* **The data**
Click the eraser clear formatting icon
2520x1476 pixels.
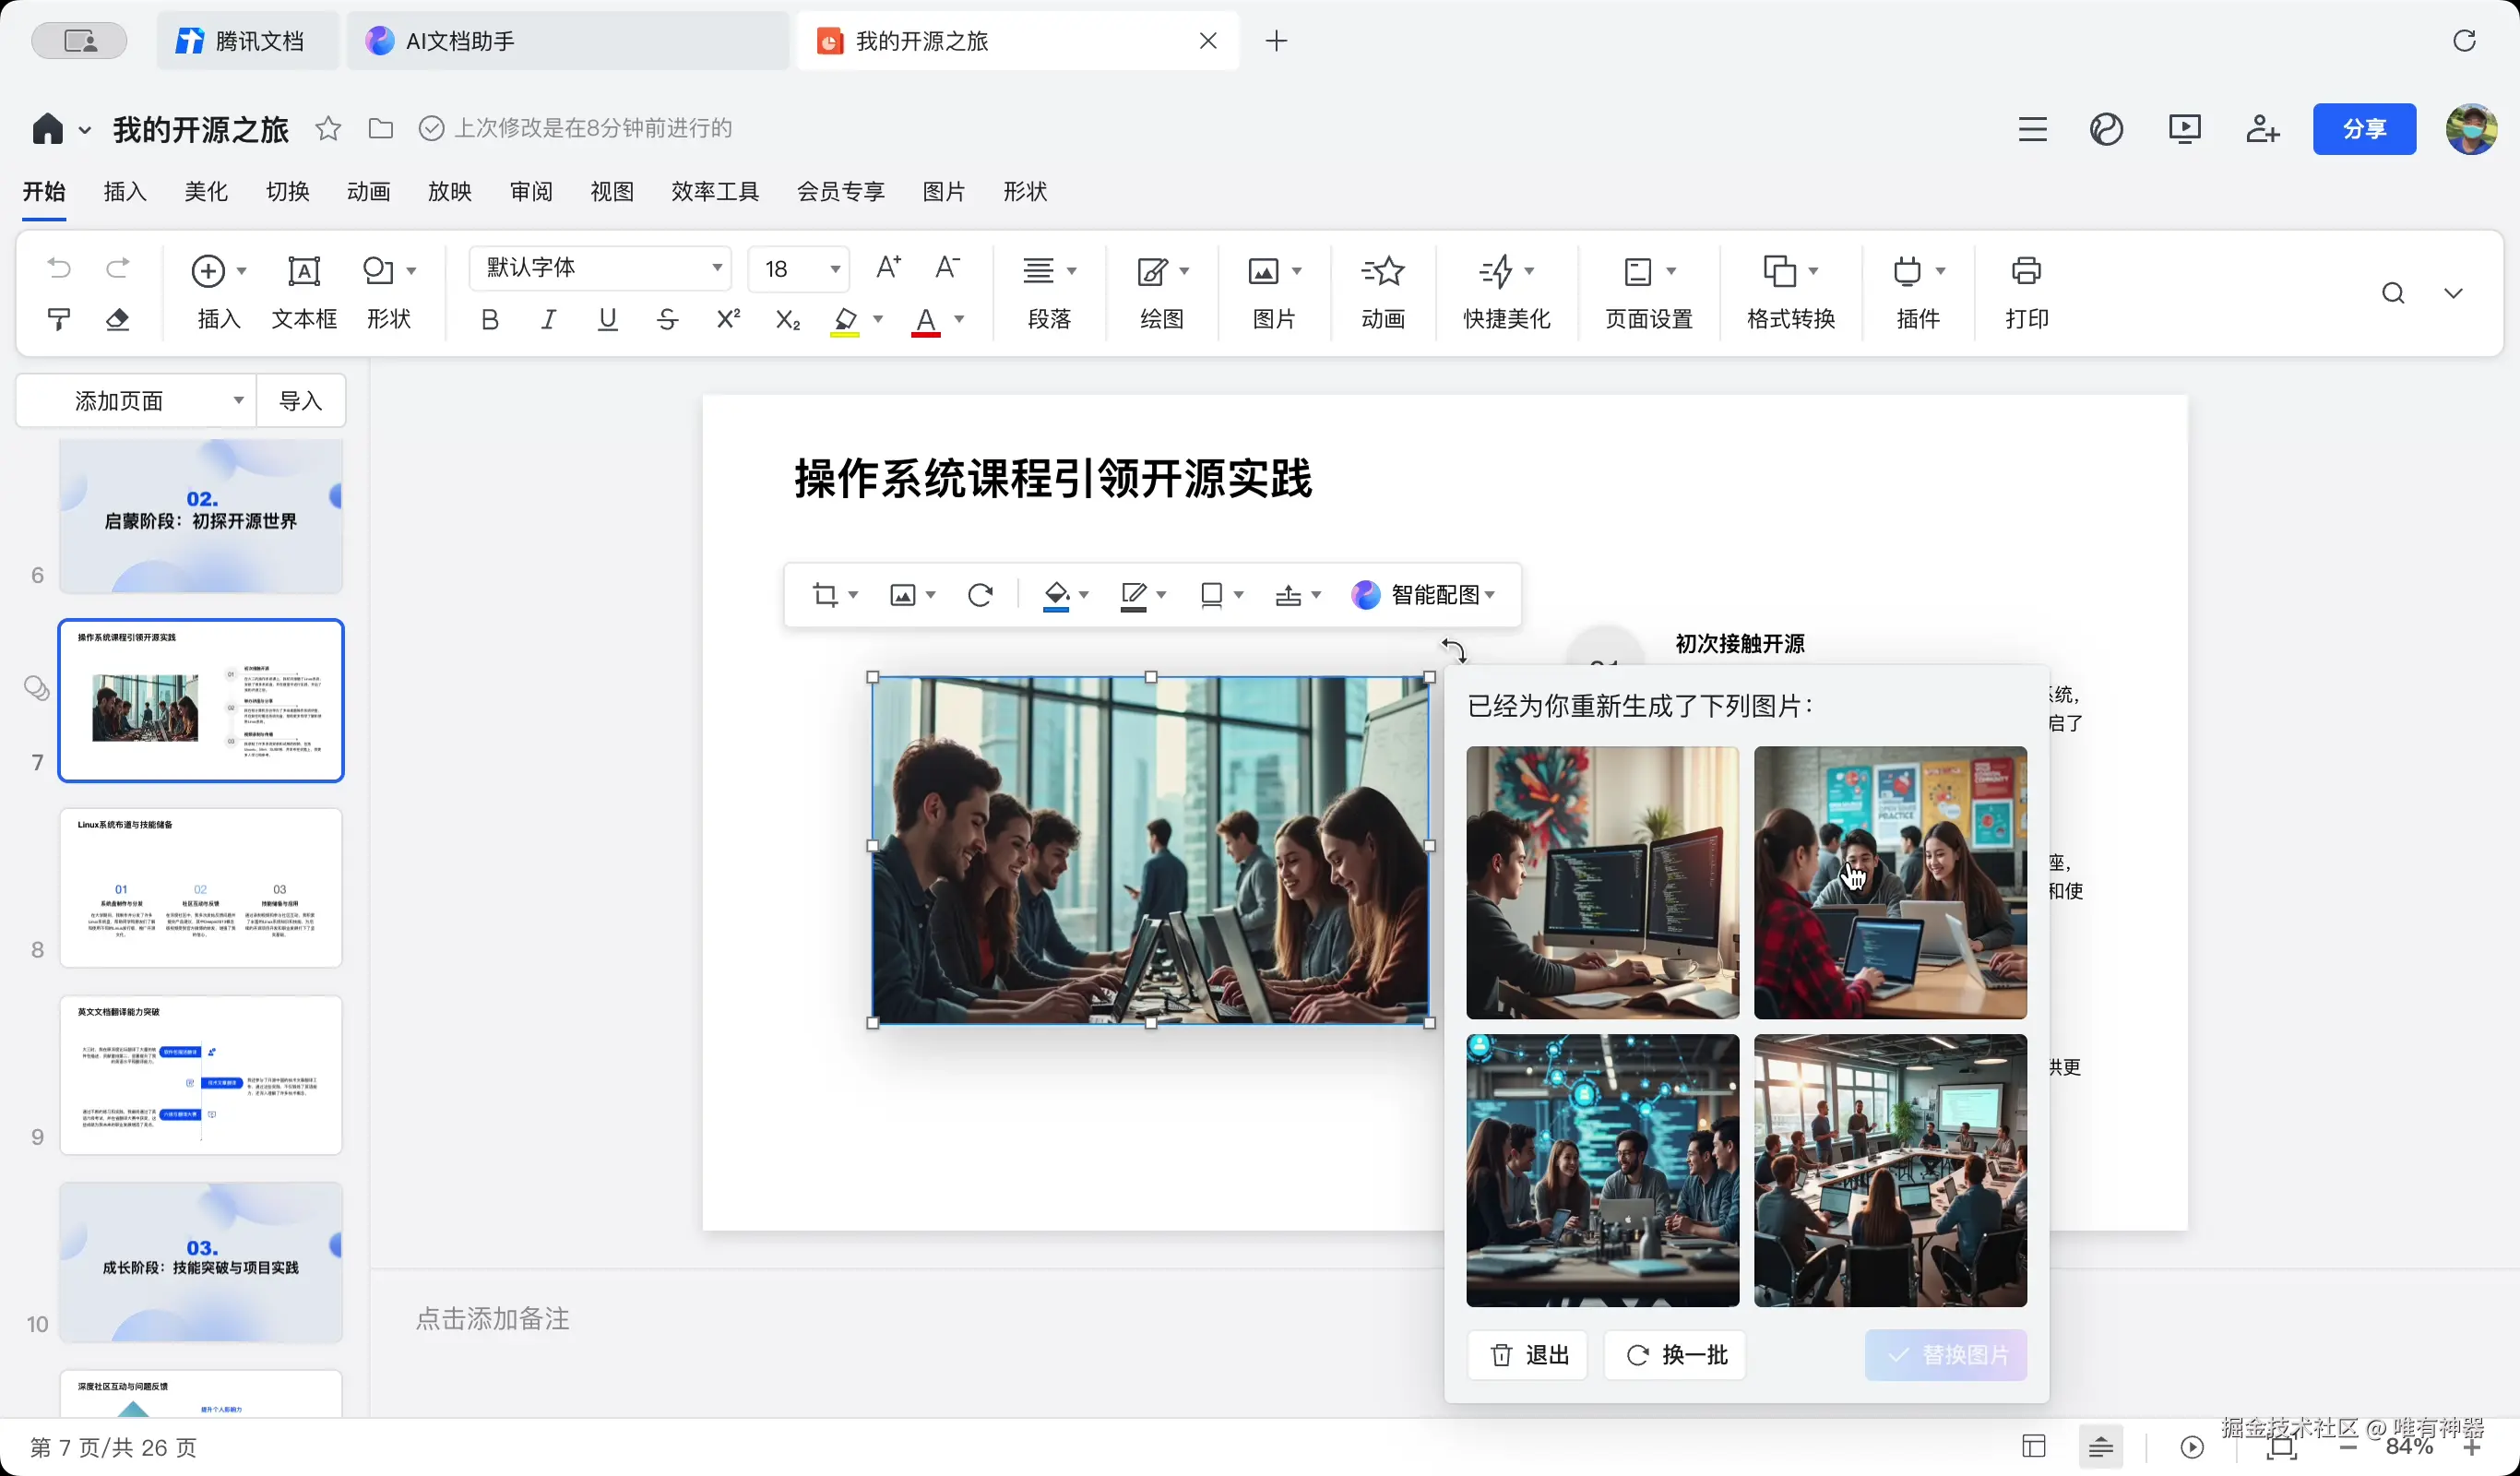tap(117, 320)
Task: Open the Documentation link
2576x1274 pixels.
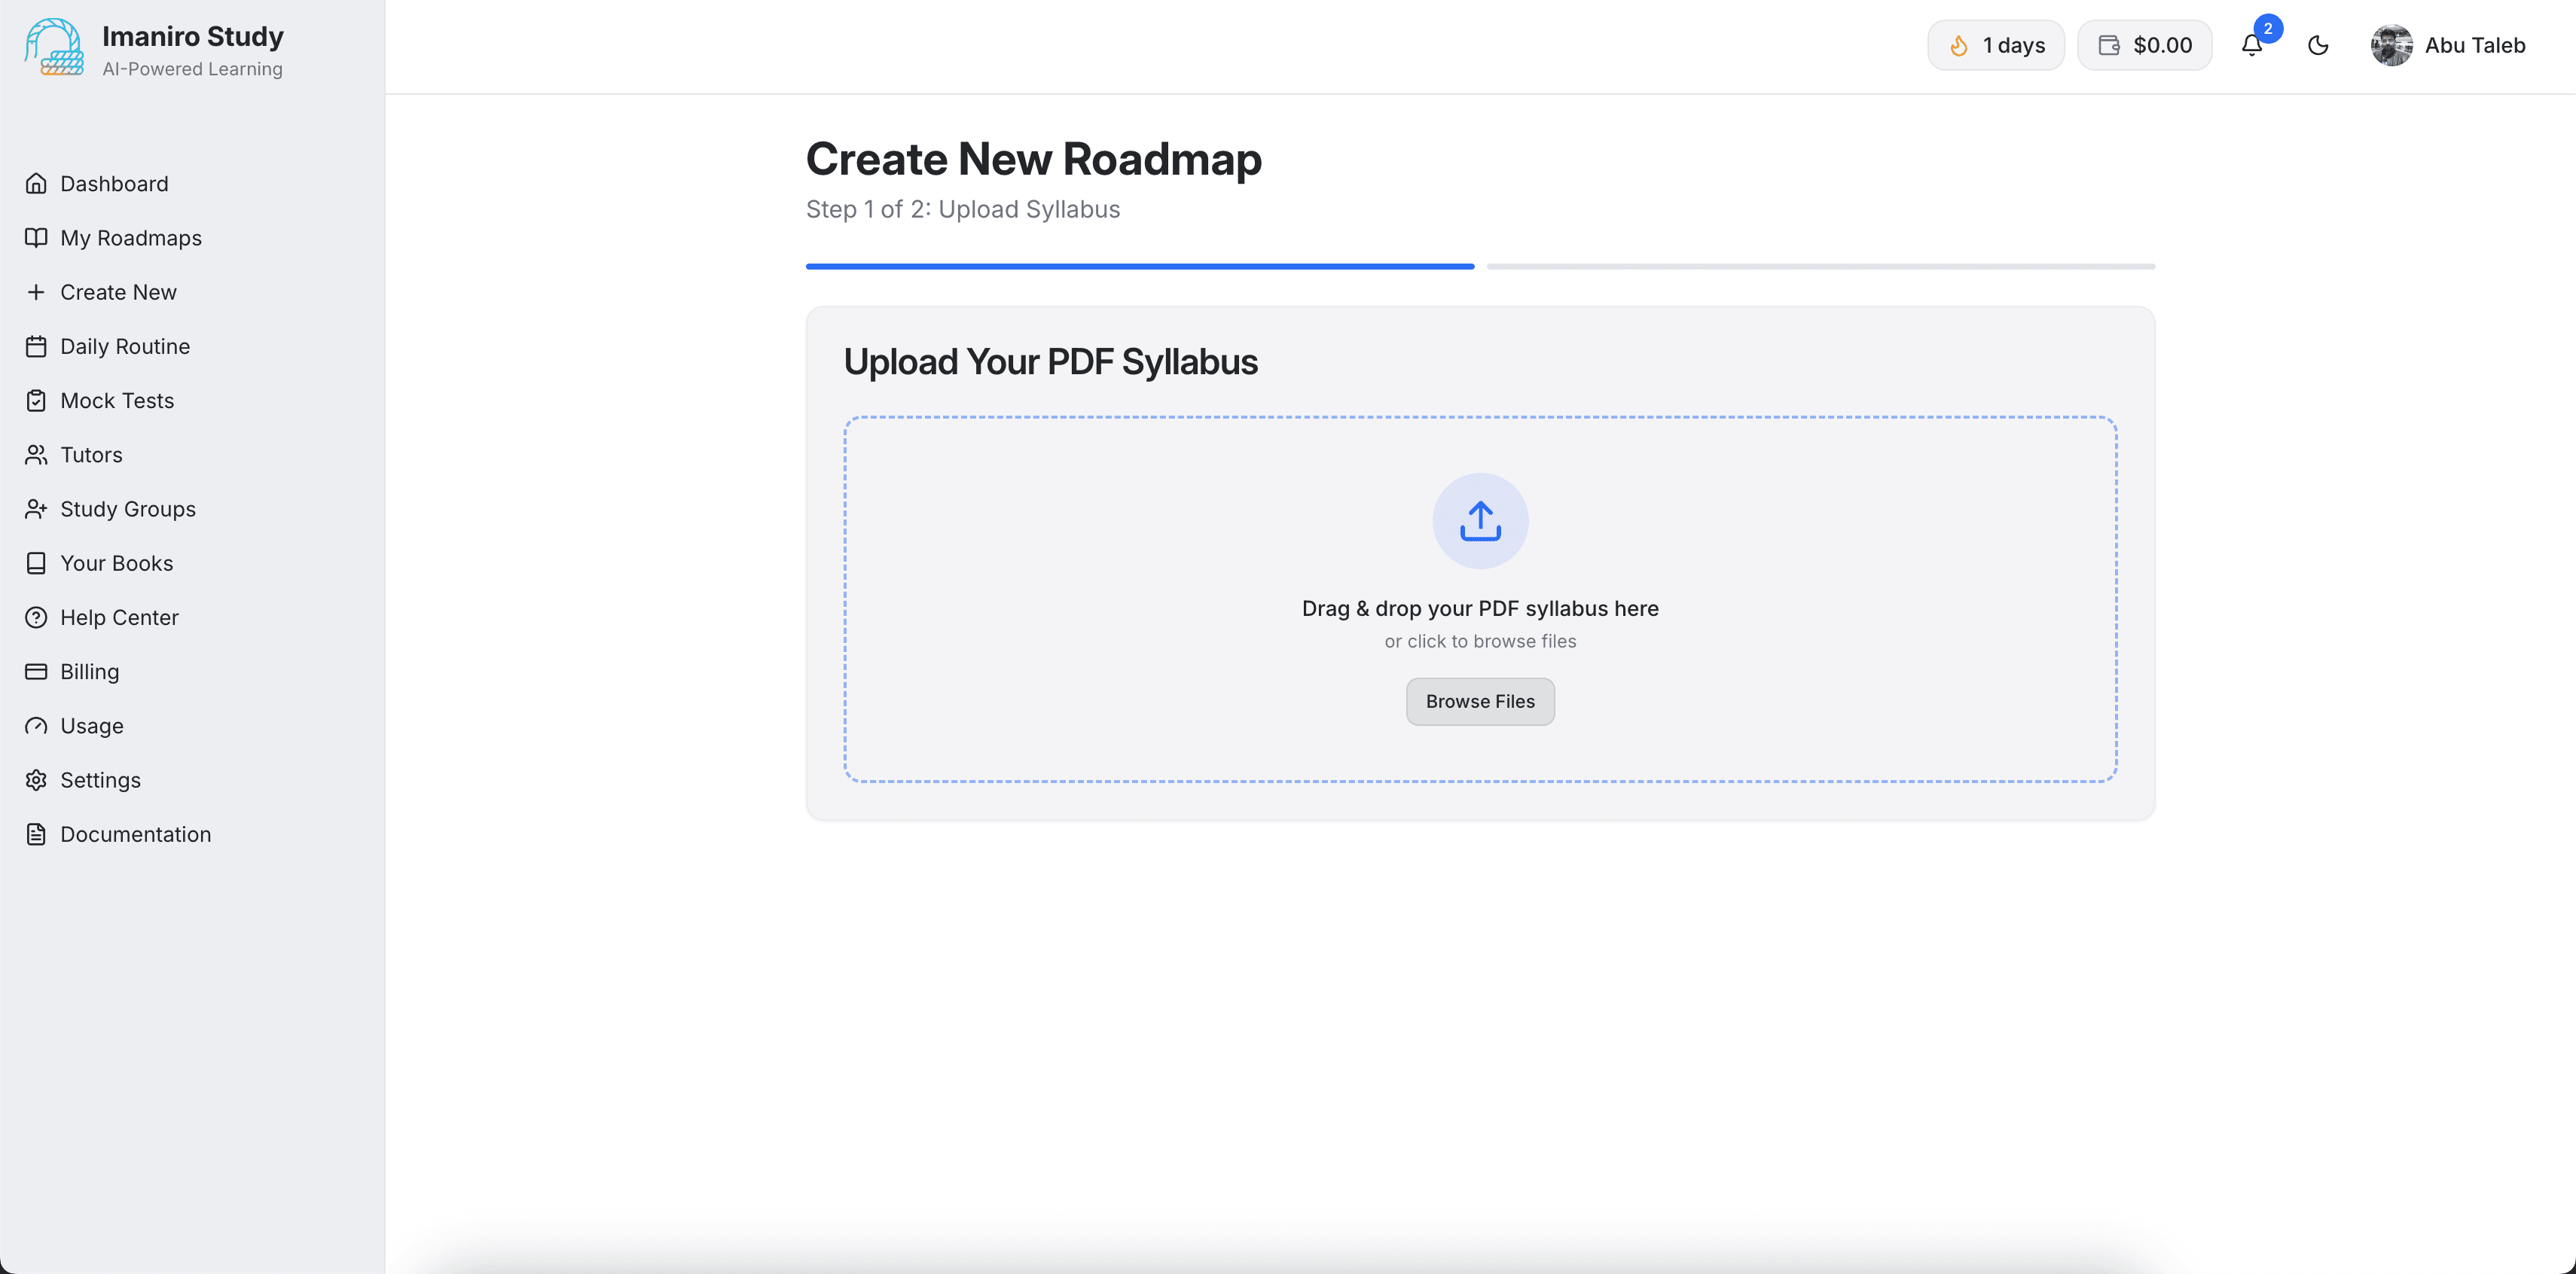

* **Prompt**
Reproduce the whole listing above word for word, dropping each image.

* **Answer**
Click the eraser clear formatting icon
2520x1476 pixels.
tap(117, 320)
Task: Open the Documentation link
2576x1274 pixels.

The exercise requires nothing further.